*WHAT THE EXERCISE ASKS*
Below is a listing; restate from it, character for character, the lines beginning at the line holding "Where should I click to: Open the 每頁筆數" and ending at the line holding "Screen dimensions: 728x585", both included.

*DATA SECTION*
********

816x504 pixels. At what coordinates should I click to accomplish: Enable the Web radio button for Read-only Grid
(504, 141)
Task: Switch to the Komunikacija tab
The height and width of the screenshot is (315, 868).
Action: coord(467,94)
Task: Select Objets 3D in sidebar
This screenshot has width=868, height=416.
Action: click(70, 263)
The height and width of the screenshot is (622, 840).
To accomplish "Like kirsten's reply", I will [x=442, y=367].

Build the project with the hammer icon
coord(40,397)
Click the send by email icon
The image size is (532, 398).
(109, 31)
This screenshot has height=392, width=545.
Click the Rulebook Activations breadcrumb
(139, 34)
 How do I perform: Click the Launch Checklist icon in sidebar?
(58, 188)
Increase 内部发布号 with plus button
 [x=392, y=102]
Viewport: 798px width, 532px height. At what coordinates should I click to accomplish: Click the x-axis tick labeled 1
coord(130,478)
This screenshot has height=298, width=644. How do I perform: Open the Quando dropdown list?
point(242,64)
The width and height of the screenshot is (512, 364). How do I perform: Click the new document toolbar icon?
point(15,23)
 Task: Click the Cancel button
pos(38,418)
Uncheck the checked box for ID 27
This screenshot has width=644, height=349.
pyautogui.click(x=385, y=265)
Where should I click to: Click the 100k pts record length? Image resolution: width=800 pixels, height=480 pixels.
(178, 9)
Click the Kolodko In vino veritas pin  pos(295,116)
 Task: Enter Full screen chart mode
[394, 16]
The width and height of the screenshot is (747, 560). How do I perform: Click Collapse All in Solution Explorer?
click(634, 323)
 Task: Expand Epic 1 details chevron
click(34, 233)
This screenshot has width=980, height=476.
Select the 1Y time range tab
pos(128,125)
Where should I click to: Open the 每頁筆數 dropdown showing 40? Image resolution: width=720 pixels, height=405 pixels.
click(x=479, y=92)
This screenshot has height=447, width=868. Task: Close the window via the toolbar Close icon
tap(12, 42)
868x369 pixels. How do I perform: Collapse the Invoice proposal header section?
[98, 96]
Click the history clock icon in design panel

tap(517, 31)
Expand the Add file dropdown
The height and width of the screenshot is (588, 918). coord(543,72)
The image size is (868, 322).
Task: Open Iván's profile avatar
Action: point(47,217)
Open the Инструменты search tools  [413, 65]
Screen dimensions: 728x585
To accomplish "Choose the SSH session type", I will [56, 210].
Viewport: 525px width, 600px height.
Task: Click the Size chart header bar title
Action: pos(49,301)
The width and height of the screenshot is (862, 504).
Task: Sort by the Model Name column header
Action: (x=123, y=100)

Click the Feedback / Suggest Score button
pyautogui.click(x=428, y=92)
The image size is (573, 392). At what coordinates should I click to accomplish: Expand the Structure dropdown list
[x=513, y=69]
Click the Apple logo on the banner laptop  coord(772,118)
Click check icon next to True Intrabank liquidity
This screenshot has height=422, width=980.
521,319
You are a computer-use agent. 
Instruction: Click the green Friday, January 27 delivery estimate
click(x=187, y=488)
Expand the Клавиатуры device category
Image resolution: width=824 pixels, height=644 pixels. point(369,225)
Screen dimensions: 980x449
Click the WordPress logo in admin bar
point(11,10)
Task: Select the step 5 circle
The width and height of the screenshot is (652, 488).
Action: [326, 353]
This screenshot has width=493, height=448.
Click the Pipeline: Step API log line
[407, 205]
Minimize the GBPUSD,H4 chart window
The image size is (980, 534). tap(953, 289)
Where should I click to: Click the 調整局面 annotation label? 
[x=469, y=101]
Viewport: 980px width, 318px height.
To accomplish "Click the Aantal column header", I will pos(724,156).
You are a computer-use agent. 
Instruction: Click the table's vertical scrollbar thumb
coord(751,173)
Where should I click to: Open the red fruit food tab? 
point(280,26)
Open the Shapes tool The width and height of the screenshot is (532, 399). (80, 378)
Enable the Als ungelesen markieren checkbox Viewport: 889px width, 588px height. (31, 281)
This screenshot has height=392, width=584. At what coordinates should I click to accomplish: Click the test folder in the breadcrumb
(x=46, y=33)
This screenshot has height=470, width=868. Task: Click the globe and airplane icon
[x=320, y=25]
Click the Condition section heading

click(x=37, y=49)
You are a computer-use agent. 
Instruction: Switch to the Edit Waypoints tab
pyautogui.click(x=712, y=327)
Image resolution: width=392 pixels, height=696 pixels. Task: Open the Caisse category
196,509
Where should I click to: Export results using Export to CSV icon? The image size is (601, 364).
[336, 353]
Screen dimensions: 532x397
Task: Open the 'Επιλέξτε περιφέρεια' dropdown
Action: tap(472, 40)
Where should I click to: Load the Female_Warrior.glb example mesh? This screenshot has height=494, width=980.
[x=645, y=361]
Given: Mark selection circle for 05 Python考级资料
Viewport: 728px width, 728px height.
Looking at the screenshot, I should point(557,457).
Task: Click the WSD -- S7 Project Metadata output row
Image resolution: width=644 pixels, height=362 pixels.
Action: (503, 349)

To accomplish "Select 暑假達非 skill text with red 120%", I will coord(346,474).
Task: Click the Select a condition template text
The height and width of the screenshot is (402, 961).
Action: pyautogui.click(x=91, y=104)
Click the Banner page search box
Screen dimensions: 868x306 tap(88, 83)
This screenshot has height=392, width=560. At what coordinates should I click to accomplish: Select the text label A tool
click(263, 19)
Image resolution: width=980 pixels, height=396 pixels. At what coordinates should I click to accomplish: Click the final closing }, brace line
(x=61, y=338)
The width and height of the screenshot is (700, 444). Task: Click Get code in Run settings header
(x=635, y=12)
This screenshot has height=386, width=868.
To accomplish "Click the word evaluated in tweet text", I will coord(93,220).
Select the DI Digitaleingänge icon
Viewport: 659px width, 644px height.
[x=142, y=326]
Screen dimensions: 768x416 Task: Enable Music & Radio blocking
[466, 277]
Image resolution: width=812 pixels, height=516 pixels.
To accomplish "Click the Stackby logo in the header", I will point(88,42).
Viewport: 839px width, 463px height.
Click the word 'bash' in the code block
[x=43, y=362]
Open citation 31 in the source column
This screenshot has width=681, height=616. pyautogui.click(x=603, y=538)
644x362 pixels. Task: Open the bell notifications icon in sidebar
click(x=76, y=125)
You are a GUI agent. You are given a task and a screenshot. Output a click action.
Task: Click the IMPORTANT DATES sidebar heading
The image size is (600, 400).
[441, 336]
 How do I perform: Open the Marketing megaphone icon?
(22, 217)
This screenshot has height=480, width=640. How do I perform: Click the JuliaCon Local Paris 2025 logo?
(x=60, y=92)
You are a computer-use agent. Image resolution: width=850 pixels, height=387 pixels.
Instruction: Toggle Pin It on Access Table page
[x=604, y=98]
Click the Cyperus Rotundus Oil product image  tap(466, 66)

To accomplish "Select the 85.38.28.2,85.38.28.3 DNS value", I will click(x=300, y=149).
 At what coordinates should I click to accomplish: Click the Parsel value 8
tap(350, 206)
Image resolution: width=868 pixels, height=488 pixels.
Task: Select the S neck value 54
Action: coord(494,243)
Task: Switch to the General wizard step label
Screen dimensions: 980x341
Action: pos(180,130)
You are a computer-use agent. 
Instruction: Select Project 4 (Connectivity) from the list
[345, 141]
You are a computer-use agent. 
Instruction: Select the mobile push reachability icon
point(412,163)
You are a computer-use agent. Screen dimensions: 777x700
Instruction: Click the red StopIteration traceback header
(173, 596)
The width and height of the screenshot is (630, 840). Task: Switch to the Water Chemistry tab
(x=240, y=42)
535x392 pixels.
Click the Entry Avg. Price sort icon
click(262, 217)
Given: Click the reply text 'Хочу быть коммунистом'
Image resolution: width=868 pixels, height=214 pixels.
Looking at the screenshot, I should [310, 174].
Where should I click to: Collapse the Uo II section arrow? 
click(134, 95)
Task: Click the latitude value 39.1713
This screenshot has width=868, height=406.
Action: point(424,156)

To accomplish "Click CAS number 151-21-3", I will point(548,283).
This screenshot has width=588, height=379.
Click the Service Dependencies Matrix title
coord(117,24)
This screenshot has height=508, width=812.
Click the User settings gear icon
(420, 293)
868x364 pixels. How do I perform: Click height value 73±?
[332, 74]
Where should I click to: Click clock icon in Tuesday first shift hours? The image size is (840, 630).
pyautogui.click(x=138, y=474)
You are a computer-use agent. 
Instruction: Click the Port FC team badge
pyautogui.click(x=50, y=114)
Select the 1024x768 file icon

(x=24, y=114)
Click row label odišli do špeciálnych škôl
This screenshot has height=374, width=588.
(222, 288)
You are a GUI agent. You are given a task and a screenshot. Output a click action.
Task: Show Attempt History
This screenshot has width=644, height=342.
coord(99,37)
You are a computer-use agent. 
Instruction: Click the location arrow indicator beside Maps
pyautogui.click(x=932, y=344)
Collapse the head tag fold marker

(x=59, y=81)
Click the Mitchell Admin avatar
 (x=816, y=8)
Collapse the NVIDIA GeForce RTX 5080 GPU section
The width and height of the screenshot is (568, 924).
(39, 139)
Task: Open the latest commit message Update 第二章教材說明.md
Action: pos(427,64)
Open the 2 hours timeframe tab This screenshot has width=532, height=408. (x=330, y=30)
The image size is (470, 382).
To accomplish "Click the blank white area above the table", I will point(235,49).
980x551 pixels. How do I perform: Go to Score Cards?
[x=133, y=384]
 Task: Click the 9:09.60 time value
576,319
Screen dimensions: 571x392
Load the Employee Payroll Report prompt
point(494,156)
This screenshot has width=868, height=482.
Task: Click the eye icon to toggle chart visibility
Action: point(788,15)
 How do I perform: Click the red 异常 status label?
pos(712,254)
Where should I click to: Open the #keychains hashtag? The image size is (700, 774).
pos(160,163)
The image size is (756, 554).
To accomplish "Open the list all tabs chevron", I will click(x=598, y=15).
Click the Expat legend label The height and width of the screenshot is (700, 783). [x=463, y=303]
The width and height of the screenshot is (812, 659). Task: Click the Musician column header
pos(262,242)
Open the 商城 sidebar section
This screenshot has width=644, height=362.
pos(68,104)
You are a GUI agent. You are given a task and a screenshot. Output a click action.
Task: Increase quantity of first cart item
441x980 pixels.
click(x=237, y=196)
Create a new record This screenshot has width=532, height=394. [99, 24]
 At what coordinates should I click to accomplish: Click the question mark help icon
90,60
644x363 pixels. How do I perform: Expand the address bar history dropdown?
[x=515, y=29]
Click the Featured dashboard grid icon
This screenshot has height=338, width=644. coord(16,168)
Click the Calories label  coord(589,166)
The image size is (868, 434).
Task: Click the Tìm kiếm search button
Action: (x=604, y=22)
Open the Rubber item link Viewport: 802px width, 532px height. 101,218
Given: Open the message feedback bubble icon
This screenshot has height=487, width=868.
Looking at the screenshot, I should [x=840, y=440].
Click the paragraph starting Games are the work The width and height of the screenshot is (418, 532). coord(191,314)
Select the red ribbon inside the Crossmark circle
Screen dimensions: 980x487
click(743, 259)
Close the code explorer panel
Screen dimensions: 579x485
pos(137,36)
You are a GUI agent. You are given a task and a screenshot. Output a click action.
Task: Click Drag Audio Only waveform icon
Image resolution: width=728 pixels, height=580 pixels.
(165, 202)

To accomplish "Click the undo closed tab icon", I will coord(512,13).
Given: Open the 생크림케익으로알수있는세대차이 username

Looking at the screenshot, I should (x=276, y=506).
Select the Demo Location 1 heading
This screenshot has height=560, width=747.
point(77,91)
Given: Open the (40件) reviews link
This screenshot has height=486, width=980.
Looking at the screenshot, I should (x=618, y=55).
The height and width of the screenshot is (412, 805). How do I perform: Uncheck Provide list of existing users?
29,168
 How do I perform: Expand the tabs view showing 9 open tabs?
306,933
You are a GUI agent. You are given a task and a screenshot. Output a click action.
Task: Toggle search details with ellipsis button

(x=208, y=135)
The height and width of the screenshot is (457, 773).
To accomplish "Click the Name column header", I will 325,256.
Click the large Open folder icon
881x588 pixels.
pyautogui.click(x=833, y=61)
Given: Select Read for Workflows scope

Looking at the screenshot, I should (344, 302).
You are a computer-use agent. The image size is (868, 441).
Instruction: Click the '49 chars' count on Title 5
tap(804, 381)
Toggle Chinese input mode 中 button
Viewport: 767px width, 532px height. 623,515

********

*TASK SOLUTION*
Where should I click to: Open the 每頁筆數 dropdown showing 40? Image resolution: width=720 pixels, height=405 pixels.
click(x=479, y=92)
This screenshot has height=447, width=868. Task: Close the window via the toolbar Close icon
tap(12, 42)
868x369 pixels. How do I perform: Collapse the Invoice proposal header section?
[98, 96]
Click the history clock icon in design panel

tap(517, 31)
Expand the Add file dropdown
The height and width of the screenshot is (588, 918). coord(543,72)
The image size is (868, 322).
Task: Open Iván's profile avatar
Action: point(47,217)
Open the Инструменты search tools  [413, 65]
Screen dimensions: 728x585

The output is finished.